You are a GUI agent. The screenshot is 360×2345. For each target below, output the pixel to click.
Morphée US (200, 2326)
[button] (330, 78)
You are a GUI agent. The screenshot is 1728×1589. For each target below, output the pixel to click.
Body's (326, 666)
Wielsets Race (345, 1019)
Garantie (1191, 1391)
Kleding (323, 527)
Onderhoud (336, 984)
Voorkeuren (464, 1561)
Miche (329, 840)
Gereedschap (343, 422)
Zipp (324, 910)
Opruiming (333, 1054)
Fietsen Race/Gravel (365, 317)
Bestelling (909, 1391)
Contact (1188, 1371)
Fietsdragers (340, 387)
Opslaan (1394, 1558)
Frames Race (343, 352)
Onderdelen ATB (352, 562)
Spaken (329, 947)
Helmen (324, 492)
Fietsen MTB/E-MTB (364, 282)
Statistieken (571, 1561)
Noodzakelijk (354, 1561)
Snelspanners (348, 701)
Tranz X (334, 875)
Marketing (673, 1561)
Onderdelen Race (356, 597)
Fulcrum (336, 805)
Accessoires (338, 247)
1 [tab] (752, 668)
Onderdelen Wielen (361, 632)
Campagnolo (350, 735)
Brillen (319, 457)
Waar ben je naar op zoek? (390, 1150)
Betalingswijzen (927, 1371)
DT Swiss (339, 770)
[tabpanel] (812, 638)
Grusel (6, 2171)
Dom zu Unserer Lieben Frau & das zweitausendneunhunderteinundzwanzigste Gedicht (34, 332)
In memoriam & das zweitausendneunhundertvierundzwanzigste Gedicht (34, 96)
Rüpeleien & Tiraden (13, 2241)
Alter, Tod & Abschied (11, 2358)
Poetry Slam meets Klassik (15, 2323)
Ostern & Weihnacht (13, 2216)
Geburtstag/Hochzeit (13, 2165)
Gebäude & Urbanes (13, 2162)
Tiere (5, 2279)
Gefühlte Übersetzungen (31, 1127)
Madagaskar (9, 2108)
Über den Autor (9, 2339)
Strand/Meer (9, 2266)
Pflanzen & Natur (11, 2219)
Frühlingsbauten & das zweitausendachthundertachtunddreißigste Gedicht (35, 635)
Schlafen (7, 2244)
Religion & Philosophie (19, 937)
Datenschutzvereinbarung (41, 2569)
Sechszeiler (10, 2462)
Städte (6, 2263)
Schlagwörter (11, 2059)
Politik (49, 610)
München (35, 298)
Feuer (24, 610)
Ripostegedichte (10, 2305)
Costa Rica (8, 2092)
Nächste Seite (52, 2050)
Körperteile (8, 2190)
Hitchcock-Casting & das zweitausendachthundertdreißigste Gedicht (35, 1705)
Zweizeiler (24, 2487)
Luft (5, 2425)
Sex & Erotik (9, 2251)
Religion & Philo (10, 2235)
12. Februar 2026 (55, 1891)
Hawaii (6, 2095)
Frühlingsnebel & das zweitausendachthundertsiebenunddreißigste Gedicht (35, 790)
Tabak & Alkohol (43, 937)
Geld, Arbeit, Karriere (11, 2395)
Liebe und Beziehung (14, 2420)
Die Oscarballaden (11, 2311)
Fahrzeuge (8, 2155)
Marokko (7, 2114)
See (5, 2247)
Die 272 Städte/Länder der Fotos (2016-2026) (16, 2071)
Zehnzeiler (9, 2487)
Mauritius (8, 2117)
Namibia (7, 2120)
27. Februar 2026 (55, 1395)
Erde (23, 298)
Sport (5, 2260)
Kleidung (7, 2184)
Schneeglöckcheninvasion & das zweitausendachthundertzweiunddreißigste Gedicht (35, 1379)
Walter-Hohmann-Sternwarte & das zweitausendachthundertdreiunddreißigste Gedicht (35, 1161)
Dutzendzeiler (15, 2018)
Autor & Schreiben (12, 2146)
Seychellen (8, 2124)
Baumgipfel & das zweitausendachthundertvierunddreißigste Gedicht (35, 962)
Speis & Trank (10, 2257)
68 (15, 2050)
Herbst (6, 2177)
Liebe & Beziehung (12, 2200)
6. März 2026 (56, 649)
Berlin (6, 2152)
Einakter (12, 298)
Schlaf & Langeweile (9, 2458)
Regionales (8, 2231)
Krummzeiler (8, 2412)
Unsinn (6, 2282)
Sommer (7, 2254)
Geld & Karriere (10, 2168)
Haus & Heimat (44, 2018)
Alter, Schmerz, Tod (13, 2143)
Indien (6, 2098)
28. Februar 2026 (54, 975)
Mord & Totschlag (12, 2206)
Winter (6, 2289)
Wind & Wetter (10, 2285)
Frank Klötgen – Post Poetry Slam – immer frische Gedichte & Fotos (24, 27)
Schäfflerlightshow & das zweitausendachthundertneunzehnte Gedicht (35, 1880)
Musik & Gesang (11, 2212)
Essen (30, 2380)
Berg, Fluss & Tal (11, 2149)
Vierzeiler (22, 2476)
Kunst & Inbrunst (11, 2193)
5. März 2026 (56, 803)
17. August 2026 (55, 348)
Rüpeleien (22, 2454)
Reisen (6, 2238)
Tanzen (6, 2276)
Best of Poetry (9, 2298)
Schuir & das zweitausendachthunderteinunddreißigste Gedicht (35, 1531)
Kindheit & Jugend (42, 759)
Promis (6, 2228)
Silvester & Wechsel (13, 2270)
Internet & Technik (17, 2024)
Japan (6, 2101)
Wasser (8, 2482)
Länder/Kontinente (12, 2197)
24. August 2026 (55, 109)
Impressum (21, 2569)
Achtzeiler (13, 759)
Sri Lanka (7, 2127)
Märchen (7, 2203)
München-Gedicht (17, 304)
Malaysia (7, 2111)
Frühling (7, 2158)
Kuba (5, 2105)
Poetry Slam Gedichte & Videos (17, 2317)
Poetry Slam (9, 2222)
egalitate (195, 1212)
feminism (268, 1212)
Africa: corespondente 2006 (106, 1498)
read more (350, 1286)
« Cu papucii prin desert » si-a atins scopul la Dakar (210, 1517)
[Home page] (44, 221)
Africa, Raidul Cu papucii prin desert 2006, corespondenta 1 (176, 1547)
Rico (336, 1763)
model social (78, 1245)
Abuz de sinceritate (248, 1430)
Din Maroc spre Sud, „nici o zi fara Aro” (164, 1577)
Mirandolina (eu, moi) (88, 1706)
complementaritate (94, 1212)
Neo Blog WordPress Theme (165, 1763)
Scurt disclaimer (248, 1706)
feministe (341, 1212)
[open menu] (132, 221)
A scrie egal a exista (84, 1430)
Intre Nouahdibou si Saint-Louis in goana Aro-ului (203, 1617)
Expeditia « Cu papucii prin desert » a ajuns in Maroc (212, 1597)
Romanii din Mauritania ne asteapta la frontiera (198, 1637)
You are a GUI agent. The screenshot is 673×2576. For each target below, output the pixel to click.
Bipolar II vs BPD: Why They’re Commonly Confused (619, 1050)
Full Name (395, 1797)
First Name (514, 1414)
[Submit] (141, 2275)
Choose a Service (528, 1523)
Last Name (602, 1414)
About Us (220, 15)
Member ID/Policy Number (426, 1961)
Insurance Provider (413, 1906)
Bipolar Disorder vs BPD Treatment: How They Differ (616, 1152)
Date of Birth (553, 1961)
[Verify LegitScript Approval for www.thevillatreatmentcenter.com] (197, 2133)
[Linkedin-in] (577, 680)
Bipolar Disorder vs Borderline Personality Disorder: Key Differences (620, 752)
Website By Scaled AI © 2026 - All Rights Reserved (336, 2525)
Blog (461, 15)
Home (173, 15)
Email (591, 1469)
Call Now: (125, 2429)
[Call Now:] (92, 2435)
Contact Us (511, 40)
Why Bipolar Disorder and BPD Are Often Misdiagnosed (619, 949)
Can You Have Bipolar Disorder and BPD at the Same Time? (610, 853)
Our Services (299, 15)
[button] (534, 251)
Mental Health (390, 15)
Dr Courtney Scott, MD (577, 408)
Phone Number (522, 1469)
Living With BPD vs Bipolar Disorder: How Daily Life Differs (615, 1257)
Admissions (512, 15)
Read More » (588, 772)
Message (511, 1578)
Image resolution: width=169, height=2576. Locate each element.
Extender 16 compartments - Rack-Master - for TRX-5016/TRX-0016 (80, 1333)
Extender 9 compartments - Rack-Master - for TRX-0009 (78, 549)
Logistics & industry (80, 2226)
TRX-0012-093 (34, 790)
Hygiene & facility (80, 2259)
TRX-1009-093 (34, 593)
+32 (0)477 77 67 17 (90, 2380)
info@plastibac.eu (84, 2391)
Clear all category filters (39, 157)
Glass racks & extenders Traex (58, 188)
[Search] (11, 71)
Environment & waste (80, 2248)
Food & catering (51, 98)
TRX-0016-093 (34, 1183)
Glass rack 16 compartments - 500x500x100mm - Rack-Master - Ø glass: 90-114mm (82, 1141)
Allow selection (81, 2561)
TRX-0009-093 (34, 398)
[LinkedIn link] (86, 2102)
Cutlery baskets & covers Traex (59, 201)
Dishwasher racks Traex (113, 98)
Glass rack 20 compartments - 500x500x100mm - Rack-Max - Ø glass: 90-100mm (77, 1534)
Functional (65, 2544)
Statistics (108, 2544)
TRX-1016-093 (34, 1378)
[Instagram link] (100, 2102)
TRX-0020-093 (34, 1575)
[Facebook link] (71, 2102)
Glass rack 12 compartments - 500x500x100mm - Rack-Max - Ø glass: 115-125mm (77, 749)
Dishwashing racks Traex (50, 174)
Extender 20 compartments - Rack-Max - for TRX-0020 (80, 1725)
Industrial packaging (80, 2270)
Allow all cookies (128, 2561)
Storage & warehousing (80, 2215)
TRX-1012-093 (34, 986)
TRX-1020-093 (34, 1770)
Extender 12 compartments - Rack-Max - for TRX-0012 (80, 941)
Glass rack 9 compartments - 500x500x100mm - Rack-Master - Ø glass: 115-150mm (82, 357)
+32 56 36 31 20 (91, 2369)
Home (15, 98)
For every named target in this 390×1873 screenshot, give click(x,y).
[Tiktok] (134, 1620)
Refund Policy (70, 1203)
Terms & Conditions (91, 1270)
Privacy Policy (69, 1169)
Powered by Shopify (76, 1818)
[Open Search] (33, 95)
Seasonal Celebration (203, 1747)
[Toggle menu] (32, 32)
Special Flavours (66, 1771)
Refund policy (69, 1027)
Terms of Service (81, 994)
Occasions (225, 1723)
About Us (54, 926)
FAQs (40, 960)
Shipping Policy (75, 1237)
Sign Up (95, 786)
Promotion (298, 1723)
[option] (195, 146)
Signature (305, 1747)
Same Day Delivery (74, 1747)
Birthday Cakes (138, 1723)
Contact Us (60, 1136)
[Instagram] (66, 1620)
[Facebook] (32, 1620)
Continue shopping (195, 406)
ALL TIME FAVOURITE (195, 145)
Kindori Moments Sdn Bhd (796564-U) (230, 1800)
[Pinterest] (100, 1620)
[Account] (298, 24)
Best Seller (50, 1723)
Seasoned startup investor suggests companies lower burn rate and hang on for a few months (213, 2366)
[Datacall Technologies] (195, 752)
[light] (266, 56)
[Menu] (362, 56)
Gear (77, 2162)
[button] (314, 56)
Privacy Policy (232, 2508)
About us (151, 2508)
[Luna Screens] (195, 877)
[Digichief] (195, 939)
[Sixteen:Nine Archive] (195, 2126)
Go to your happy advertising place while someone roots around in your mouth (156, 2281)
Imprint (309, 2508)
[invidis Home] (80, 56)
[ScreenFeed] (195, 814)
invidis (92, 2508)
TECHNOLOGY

-=-=-

Action item: Scan the listing above for the line that has "Waar ben je naar op zoek? (390, 1150)", then copy exactly from that line through the line that has "Körperteile (8, 2190)".

Problem solution:
Waar ben je naar op zoek? (390, 1150)
Betalingswijzen (927, 1371)
DT Swiss (339, 770)
[tabpanel] (812, 638)
Grusel (6, 2171)
Dom zu Unserer Lieben Frau & das zweitausendneunhunderteinundzwanzigste Gedicht (34, 332)
In memoriam & das zweitausendneunhundertvierundzwanzigste Gedicht (34, 96)
Rüpeleien & Tiraden (13, 2241)
Alter, Tod & Abschied (11, 2358)
Poetry Slam meets Klassik (15, 2323)
Ostern & Weihnacht (13, 2216)
Geburtstag/Hochzeit (13, 2165)
Gebäude & Urbanes (13, 2162)
Tiere (5, 2279)
Gefühlte Übersetzungen (31, 1127)
Madagaskar (9, 2108)
Über den Autor (9, 2339)
Strand/Meer (9, 2266)
Pflanzen & Natur (11, 2219)
Frühlingsbauten & das zweitausendachthundertachtunddreißigste Gedicht (35, 635)
Schlafen (7, 2244)
Religion & Philosophie (19, 937)
Datenschutzvereinbarung (41, 2569)
Sechszeiler (10, 2462)
Städte (6, 2263)
Schlagwörter (11, 2059)
Politik (49, 610)
München (35, 298)
Feuer (24, 610)
Ripostegedichte (10, 2305)
Costa Rica (8, 2092)
Nächste Seite (52, 2050)
Körperteile (8, 2190)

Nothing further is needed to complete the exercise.